* Task item *
All lines from the one that contains "667x500 pixels. At" through the final line of the entries must be repeated exactly. No other lines belong in the output.

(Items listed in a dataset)
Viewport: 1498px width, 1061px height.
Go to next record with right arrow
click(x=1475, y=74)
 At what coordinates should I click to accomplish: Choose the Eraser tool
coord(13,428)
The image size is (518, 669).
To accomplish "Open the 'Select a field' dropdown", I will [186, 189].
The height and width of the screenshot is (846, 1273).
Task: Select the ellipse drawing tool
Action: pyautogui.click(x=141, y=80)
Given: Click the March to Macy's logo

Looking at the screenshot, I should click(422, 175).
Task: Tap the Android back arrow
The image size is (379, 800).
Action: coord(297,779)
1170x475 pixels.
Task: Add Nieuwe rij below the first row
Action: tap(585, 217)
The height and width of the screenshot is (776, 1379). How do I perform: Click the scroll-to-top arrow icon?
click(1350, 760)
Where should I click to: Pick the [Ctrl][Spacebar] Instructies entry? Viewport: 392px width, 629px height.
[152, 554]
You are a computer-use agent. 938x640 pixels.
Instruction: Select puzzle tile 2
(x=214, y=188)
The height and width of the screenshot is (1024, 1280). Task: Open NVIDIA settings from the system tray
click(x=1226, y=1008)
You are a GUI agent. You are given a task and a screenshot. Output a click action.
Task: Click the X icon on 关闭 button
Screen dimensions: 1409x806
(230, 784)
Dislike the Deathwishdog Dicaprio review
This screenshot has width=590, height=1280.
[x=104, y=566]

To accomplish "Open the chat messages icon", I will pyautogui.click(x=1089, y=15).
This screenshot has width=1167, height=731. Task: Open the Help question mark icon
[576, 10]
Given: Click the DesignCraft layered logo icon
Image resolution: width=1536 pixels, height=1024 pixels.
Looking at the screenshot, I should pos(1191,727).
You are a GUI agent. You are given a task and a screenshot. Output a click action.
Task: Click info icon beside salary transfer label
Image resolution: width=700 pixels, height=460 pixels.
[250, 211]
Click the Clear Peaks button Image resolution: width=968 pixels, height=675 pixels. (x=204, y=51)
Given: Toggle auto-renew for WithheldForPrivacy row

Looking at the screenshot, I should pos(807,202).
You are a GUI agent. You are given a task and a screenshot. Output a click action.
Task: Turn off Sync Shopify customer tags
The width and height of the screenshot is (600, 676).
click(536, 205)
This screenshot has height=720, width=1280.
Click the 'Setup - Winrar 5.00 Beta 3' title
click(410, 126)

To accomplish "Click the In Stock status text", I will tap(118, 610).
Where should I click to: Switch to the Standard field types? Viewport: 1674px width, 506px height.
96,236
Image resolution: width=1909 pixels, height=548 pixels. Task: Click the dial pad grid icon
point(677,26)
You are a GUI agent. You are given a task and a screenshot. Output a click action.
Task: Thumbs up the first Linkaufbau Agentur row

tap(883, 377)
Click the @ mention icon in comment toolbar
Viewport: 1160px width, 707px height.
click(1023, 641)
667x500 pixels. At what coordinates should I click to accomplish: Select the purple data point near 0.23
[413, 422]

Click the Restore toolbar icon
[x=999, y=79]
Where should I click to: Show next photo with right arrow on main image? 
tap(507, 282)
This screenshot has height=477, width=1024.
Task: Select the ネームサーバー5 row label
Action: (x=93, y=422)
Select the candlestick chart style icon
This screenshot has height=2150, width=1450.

* Response area *
667x500 pixels. At what coordinates should I click to accomplish: Select the purple data point near 0.23
[413, 422]

Click the Restore toolbar icon
[x=999, y=79]
Where should I click to: Show next photo with right arrow on main image? 
tap(507, 282)
This screenshot has height=477, width=1024.
Task: Select the ネームサーバー5 row label
Action: (x=93, y=422)
Select the candlestick chart style icon
This screenshot has height=2150, width=1450.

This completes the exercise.